MUSL​AMIC RAY GU​NS

MUNA MIRE

In March 2011, a curious video took the Internet by storm. In an interview with UK outfit PressTV, a member of the English Defence League (EDL), a far-right, racist, and Islamophobic “protest group,” gave a quote that would live on in Internet infamy. “The muslamic law…they’ve got their law. Obviously it’s their law, isn’t it, we can’t do anything about that but we’re just trying to stop…you’ve got muslamic rape gangs nowadays.” He trails off into incoherence. The gathering of protesters behind him is restless and dour. The crowd is angry, the broadcaster announces, but no one seems to be able to articulate why.

But the Internet, particularly on this side of the ocean, zeroed in on something else entirely. The EDL protester with his heavy accent sounded as though he said he was concerned about “muslamic ray guns.” This mishearing lent itself to the perfectly absurd tone of a meme. “Muslamic,” of course, isn’t a word. It’s a portmanteau of “Muslim” and “Islamic.” And ray guns are themselves a fictive technology reserved for the most cartoonish villains—the classic example is Goldfinger from the James Bond movies. Bring those two nonsense elements together and voila, the racist vitriol being spewed is a parody of itself, ripe for the memeing. At the height of the meme’s popularity in 2011, a remixed version of the EDL rant was set to techno music and garnered more than two million views on YouTube.

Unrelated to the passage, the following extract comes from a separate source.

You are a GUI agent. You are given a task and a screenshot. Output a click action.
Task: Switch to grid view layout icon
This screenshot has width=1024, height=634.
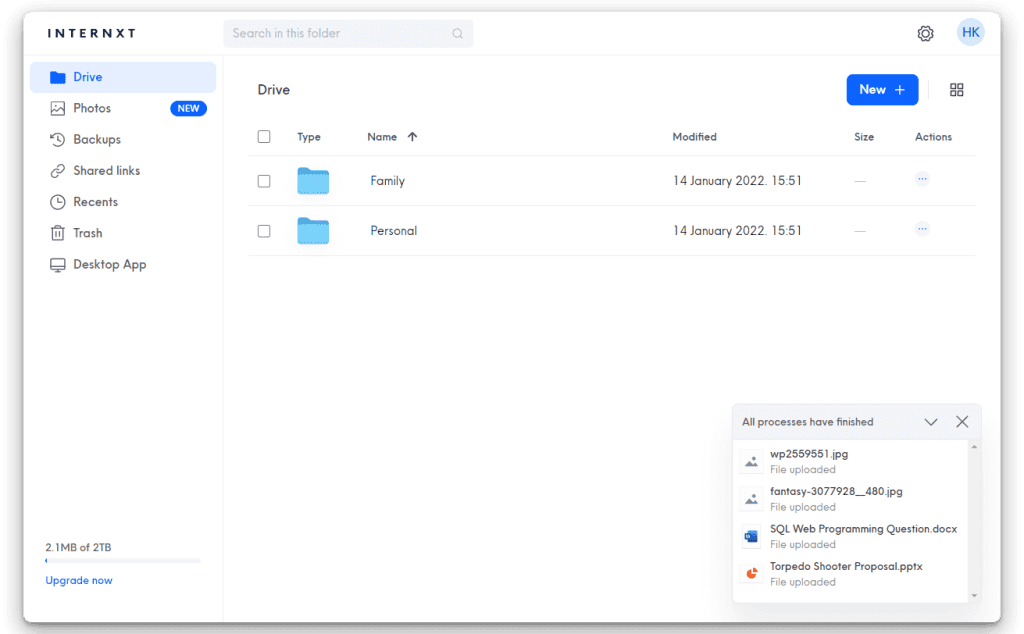(x=956, y=90)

Black Muslims in particular, who sit at the intersection of Black Twitter and the newly self-identified Muslamic Twitter, continue to have a lot of fun with the meme. The word “muslamic” is by now memeic language, or meme elided into language. If we think of language as tech, the meme continues to be a usefully applied tool, one that serves several purposes: to ridicule racism by pointing out that it is as fanciful as it is ignorant, to identify members of an in-group, and to signify the aesthetics and ideals of that in-group.